Studies show that a sincere hug that lasts longer than 20 seconds can release feel-good chemicals in the brain and elevate the mood of the giver and receiver. Depressed people often don’t want to be touched, but a sincere hug with no expectation of anything further can give your partner a lift.
7. Laugh with them.
Telling a silly joke, watching a comedy or seeing a stand up comedian will encourage your partner to laugh in spite of themselves. Laughing releases endorphins and studies show can actually counteract symptoms of depression and anxiety.
8. Reassure them that you can handle their feelings.
Your partner may be feeling worthless, angry and even guilty while they are depressed. They may be afraid that they will end up alone because no one will put up with their episodes forever.
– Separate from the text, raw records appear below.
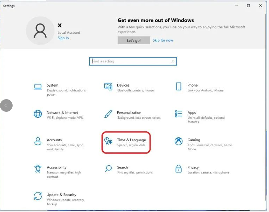Screen dimensions: 269x212
Task: Select the Network & Internet globe icon
Action: tap(38, 114)
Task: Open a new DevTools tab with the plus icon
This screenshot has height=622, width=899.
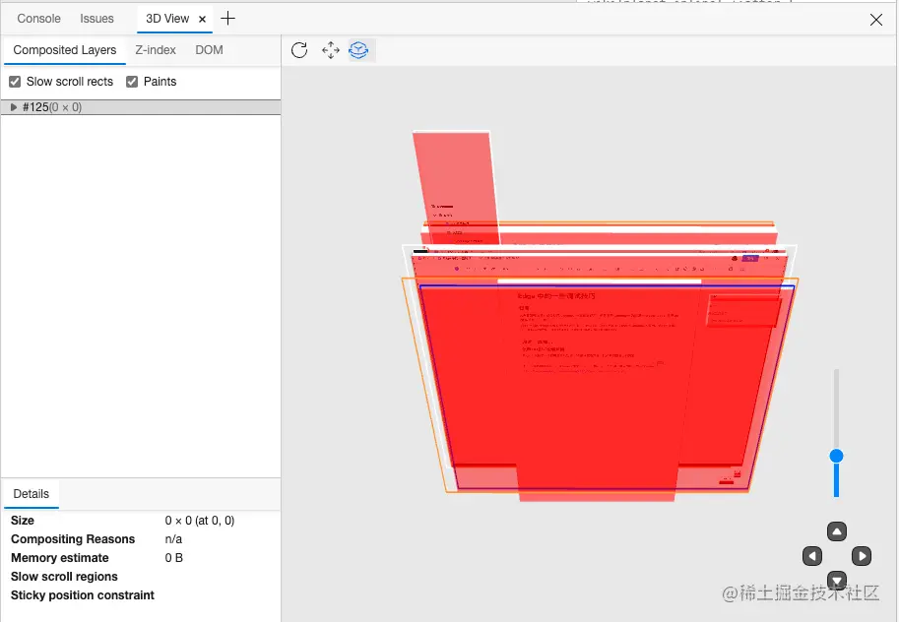Action: click(x=227, y=18)
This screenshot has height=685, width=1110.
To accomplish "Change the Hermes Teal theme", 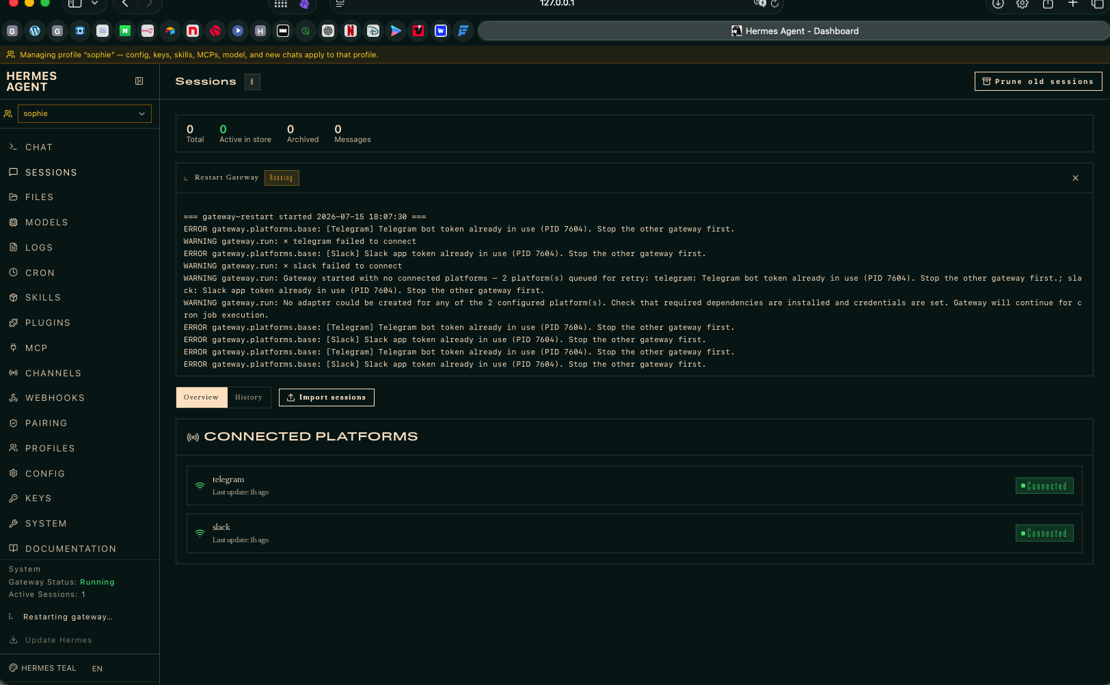I will (x=43, y=668).
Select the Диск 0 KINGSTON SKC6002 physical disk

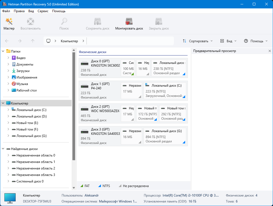[99, 67]
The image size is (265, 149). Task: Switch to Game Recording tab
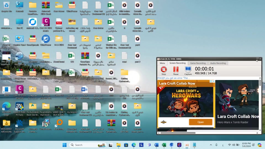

Reassure them that you are in the relationship for the long haul and they won’t scare you away because they have an illness.
9. Challenge their destructive thoughts.
A depressed person’s mind can be a never-ending loop of painful, destructive thoughts. “I’m unlovable, I’m a failure, I’m ugly, I’m stupid”. Challenge these untruths with the truth. “You’re not unlovable, I love you. You aren’t a failure, here are all the things you’ve accomplished.”
10.Remind them why you love them.
Look at pictures of happy times you’ve had together. Tell them your favorite things about them. Reminisce about your relationship and all the positive things that have happened, and remind your partner that you love them and they will get through this.
(via The Darling Bakers)
More people need to know this.This is so incredibly important. I’ve seen people with depression ostracized so many times, and I cannot stress how much it means to each and every person I’ve tried to reach out to after whatever “falling-outs” they’ve had due to depression. Remember to always be compassionate and kind to all friends like this, because you never know what they’re going through.